[What to do]: Reproduce verbatim the entries from the line containing "The height and width of the screenshot is (680, 971)." through the line containing "The height and width of the screenshot is (819, 1456).", with both of those lines included.
-- START --
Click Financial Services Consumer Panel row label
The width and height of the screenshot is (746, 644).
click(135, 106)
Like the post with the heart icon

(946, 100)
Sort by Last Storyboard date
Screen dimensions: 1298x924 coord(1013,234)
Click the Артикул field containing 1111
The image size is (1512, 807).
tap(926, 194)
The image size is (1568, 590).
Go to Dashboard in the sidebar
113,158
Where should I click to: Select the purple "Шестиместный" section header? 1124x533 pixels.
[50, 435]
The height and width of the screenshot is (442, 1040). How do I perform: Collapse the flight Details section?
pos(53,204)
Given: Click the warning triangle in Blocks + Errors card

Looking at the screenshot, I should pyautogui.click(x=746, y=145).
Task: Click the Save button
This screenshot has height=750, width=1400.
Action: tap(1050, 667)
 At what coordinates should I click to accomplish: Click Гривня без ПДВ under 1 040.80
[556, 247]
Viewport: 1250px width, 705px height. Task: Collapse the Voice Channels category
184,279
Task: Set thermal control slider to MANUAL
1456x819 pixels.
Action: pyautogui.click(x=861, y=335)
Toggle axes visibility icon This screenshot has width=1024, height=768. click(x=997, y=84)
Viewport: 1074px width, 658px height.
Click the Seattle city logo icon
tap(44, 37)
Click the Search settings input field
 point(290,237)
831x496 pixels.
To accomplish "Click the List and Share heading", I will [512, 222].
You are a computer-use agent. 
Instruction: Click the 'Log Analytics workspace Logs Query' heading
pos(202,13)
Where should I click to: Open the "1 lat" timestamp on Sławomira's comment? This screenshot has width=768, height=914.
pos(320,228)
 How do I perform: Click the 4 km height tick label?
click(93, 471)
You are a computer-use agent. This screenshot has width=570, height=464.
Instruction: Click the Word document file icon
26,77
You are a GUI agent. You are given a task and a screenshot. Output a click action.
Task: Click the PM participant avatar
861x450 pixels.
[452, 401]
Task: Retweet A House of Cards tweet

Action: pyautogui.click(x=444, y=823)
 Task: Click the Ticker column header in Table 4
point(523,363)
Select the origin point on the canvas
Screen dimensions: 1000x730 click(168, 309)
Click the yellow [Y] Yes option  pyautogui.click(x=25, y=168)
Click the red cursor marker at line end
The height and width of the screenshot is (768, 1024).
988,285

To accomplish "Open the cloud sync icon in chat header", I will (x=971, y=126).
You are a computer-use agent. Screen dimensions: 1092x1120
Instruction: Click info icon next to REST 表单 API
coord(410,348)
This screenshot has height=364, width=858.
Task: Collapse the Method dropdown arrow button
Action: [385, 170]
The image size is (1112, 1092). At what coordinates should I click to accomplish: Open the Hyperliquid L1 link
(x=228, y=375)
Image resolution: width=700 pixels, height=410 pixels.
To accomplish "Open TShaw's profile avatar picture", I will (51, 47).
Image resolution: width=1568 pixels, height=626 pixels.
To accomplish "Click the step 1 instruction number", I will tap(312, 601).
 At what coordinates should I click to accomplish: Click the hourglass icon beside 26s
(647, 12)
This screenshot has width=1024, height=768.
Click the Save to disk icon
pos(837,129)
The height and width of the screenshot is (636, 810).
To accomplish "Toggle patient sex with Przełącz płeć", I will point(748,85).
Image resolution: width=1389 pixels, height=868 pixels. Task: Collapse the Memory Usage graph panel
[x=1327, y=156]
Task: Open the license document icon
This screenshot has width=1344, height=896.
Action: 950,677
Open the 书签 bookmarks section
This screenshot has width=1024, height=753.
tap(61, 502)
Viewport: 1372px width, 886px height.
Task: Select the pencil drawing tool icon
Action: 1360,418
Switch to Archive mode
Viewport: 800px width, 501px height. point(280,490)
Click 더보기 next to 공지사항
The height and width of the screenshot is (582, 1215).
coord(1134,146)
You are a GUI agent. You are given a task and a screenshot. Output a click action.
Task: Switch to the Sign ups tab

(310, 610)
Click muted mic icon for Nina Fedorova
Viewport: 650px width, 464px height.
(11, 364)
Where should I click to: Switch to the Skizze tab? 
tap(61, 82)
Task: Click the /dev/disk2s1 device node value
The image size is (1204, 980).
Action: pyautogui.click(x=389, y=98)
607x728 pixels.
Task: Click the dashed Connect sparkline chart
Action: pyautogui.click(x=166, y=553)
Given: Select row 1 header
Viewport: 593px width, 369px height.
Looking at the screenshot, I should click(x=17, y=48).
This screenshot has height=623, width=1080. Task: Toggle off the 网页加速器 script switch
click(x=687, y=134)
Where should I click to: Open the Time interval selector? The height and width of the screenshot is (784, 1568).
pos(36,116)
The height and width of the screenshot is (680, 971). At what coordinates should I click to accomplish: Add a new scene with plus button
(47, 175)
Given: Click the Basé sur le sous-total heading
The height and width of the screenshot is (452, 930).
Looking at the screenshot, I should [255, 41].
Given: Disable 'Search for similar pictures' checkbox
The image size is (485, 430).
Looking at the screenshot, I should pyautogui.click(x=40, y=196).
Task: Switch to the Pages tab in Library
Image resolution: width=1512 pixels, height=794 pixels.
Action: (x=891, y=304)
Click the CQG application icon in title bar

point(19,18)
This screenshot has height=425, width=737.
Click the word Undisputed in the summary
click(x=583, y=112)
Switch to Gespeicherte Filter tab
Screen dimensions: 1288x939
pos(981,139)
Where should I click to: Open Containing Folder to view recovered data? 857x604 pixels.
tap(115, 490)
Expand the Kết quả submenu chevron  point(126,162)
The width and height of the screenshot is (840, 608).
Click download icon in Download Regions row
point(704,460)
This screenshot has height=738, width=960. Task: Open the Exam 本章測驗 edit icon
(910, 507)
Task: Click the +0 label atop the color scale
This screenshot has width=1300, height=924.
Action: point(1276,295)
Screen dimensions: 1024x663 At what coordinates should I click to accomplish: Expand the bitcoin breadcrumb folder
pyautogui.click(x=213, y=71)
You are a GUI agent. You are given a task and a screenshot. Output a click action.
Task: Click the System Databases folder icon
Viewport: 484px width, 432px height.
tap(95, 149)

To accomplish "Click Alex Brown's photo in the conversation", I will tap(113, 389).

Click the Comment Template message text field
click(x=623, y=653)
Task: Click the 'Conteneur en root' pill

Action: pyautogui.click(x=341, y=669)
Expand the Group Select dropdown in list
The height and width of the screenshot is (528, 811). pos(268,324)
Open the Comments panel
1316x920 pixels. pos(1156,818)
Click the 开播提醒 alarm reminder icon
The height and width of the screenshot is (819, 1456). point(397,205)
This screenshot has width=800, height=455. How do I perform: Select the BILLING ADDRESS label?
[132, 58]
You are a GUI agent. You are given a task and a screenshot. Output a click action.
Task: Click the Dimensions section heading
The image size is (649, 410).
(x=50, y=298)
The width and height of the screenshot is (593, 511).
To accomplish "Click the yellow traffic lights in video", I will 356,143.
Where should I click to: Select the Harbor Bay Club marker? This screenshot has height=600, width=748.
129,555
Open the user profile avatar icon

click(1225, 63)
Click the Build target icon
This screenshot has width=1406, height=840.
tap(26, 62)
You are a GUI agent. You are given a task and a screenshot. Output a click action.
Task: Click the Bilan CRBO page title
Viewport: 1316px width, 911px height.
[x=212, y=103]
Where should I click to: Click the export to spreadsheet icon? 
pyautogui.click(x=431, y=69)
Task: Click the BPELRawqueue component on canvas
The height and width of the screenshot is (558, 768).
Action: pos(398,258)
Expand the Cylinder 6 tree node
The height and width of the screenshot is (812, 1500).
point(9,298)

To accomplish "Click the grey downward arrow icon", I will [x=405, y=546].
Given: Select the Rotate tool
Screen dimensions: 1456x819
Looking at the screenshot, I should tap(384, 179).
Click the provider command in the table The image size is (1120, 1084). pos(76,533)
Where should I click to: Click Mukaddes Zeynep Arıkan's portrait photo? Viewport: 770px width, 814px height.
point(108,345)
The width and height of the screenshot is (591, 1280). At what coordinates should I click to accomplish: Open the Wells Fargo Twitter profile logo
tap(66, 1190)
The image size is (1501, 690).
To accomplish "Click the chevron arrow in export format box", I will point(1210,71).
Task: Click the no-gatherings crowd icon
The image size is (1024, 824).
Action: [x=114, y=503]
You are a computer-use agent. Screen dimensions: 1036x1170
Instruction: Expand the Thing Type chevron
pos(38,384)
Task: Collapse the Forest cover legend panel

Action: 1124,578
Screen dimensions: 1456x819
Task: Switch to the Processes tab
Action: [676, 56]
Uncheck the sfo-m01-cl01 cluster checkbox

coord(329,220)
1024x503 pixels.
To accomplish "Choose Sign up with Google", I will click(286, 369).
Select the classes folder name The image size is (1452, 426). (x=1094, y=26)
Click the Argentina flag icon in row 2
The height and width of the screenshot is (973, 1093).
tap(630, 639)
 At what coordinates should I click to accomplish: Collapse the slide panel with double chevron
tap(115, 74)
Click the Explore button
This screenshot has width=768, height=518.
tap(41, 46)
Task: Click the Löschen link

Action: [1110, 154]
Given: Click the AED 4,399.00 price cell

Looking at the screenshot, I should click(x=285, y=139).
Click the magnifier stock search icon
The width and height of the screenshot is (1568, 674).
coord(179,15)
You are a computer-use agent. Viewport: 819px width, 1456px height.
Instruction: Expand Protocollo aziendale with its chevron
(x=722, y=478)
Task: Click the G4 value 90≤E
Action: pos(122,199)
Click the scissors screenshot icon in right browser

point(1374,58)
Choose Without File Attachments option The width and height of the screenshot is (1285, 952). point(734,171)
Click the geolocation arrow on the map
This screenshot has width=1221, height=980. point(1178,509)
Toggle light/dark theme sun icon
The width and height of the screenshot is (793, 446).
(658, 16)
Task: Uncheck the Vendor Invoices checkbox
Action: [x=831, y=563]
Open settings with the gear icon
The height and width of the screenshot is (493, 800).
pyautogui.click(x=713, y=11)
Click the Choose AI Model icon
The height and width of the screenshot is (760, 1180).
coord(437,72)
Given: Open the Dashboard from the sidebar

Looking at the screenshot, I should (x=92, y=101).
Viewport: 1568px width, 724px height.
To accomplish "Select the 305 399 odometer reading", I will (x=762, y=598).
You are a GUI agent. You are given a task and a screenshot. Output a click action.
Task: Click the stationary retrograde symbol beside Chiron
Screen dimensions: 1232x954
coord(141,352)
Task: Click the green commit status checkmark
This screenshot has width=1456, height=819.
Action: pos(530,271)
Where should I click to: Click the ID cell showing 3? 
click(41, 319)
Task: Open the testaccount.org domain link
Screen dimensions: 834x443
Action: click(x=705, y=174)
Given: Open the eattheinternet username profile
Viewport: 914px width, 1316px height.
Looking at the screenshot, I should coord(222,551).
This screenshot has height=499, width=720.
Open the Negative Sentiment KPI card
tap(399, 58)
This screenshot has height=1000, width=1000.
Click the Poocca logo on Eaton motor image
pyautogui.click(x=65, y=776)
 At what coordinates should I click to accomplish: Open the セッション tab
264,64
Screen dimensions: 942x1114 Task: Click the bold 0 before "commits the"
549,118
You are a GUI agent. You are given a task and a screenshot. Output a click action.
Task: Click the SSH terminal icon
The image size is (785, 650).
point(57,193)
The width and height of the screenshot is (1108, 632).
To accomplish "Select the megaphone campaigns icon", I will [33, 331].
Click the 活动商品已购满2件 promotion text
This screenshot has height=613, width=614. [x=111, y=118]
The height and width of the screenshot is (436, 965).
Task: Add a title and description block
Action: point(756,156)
-- END --
[Result of the task]:
The height and width of the screenshot is (680, 971). At what coordinates should I click to accomplish: Add a new scene with plus button
(47, 175)
Given: Click the Basé sur le sous-total heading
The height and width of the screenshot is (452, 930).
Looking at the screenshot, I should [255, 41].
Given: Disable 'Search for similar pictures' checkbox
The image size is (485, 430).
Looking at the screenshot, I should pyautogui.click(x=40, y=196).
Task: Switch to the Pages tab in Library
Image resolution: width=1512 pixels, height=794 pixels.
Action: (x=891, y=304)
Click the CQG application icon in title bar

point(19,18)
This screenshot has height=425, width=737.
Click the word Undisputed in the summary
click(x=583, y=112)
Switch to Gespeicherte Filter tab
Screen dimensions: 1288x939
pos(981,139)
Where should I click to: Open Containing Folder to view recovered data? 857x604 pixels.
tap(115, 490)
Expand the Kết quả submenu chevron  point(126,162)
The width and height of the screenshot is (840, 608).
Click download icon in Download Regions row
point(704,460)
This screenshot has height=738, width=960. Task: Open the Exam 本章測驗 edit icon
(910, 507)
Task: Click the +0 label atop the color scale
This screenshot has width=1300, height=924.
Action: point(1276,295)
Screen dimensions: 1024x663 At what coordinates should I click to accomplish: Expand the bitcoin breadcrumb folder
pyautogui.click(x=213, y=71)
You are a GUI agent. You are given a task and a screenshot. Output a click action.
Task: Click the System Databases folder icon
Viewport: 484px width, 432px height.
tap(95, 149)

To accomplish "Click Alex Brown's photo in the conversation", I will tap(113, 389).

Click the Comment Template message text field
click(x=623, y=653)
Task: Click the 'Conteneur en root' pill

Action: pyautogui.click(x=341, y=669)
Expand the Group Select dropdown in list
The height and width of the screenshot is (528, 811). pos(268,324)
Open the Comments panel
1316x920 pixels. pos(1156,818)
Click the 开播提醒 alarm reminder icon
The height and width of the screenshot is (819, 1456). point(397,205)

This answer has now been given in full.